Monday, February 14, 2011

In between choices.

I never really understood when someone shuts some people, important people, out of their life. They do this with the words "I need to find myself." I honestly didn't understand that. Why? Do people really get to the point of being lost?

Yes. I think they do. This is exactly what I've been feeling for the last days. I've done something terrible and I think I'm suffering the consequences right now. I always try to tell the important people in my life that I am where I am supposed to be. That God has still that future ahead of me --which I still believe is true. I've survived a month with positive thoughts and I had a lot of desires burning in my heart until misery caught up with me.
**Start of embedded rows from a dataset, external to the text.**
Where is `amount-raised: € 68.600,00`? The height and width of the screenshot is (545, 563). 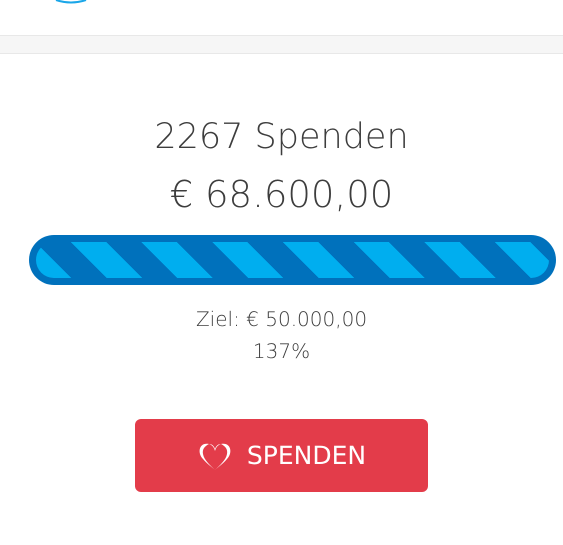
amount-raised: € 68.600,00 is located at coordinates (282, 195).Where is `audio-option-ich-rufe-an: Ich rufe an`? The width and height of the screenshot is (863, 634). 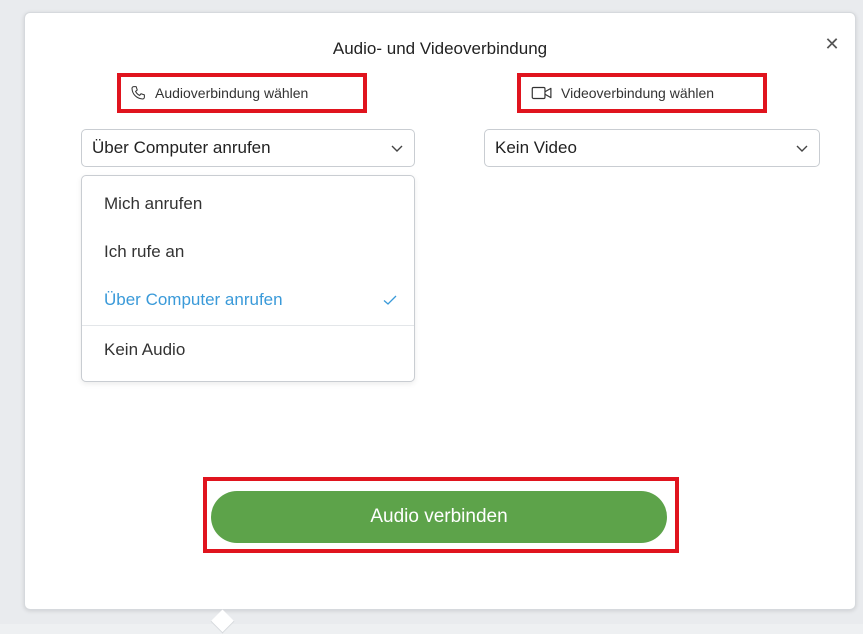
audio-option-ich-rufe-an: Ich rufe an is located at coordinates (248, 252).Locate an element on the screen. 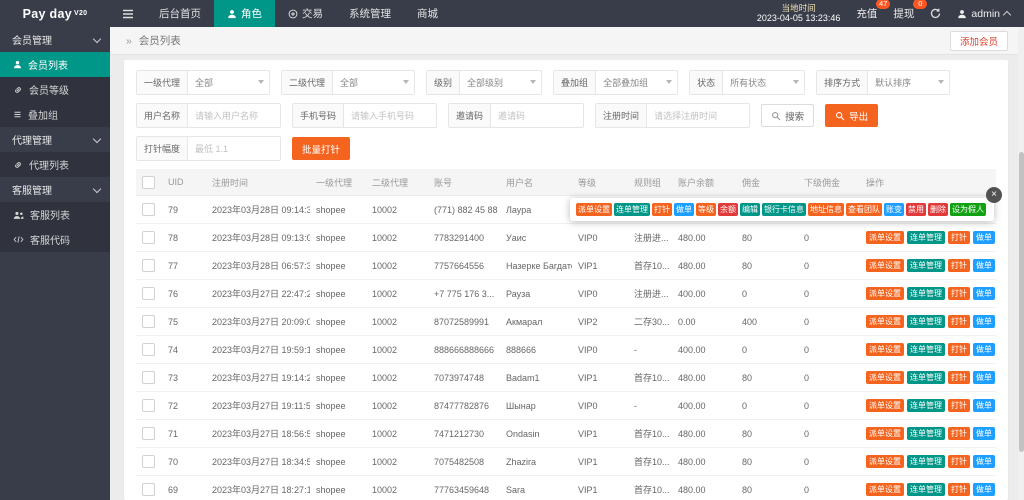  popup-action-button-连单管理: 连单管理 is located at coordinates (632, 210).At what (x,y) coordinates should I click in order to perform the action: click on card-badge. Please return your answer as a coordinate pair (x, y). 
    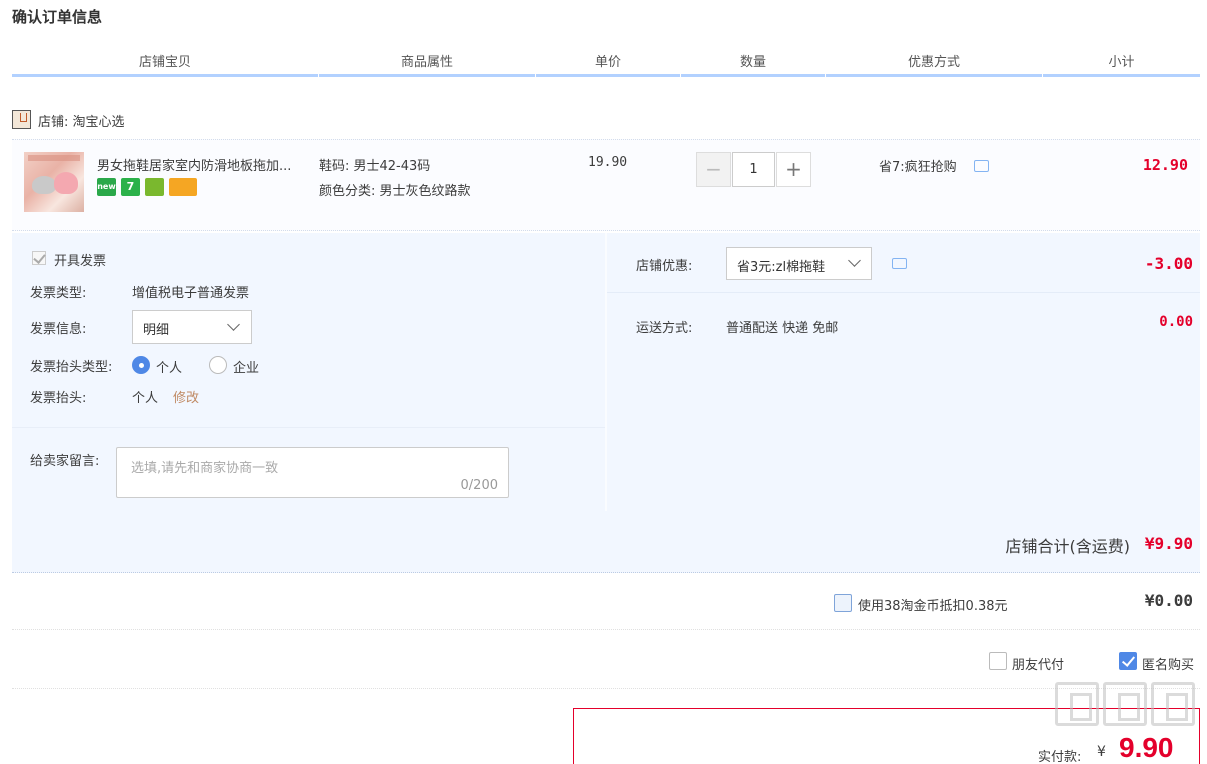
    Looking at the image, I should click on (183, 187).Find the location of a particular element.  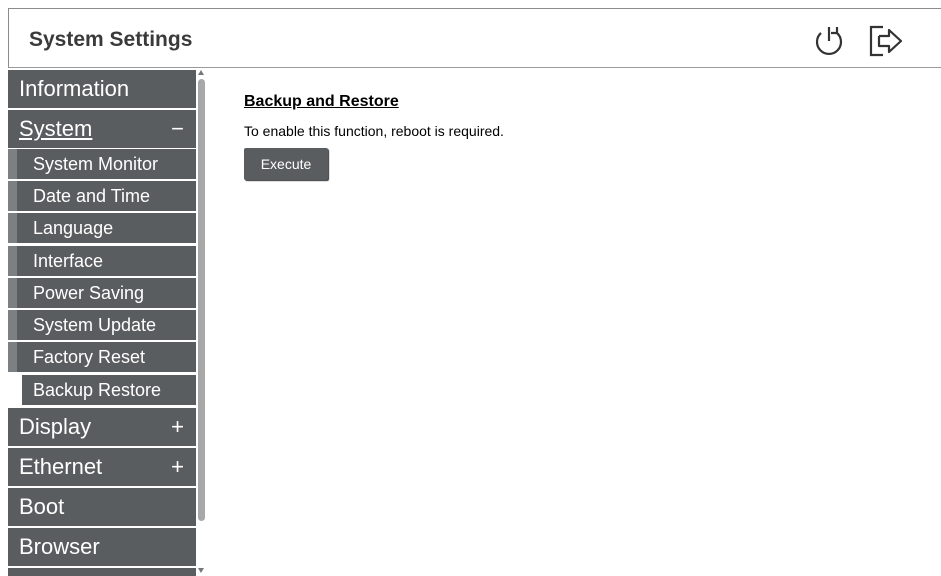

sidebar-subitem-factory-reset: Factory Reset is located at coordinates (102, 357).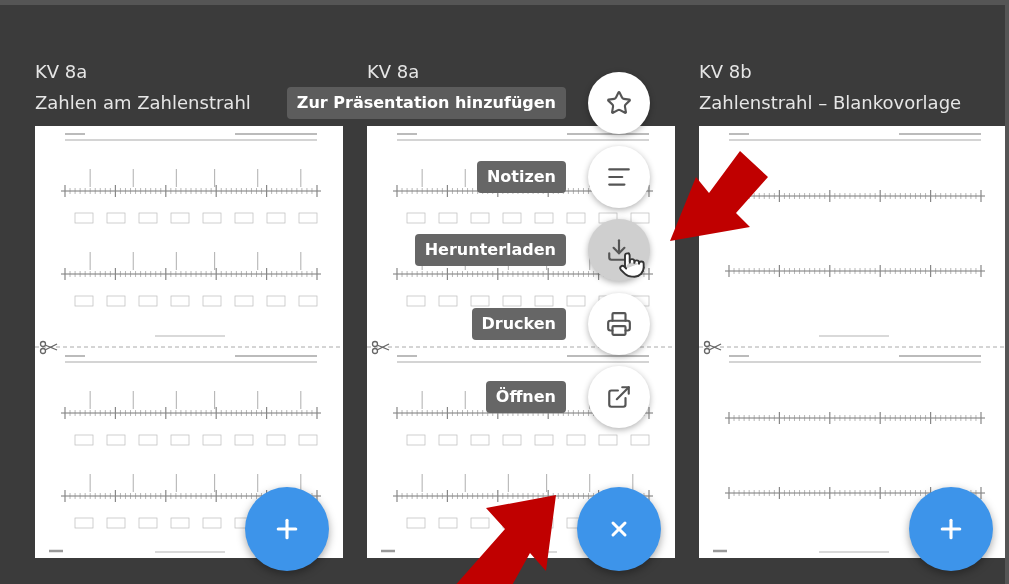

Can I not really outrun negativity?

I am lost right now. I know I've said it before but I honestly feel like crap. I'm trying to convince everyone that it's okay. I try to convince myself every morning that things will fall into place. But I still feel like crap.

And I guess that's why people re-build their walls. Keep every people out again and get to know themselves a little more. I just want to be away from the lives of the people I treasure and once I treasured. I want to walk out of their lives because I feel so down and I don't want to pretend in front of them anymore. Maybe the lying is what makes it so difficult. Lying that everything is alright -- when it's obviously not.

I once told a friend that I am going to delete my Twitter and Tumblr down. And maybe I'll get Facebook too. I just feel so bad right now I don't want anyone seeing what's happening in my life. I will walk again into their lives when I'm up again. When I've decided who I want to be. When I've finally outrun negativity.

I'll go back when I'm whole again.

When I've finally found myself.

I know it sounds crap. So please, forgive me.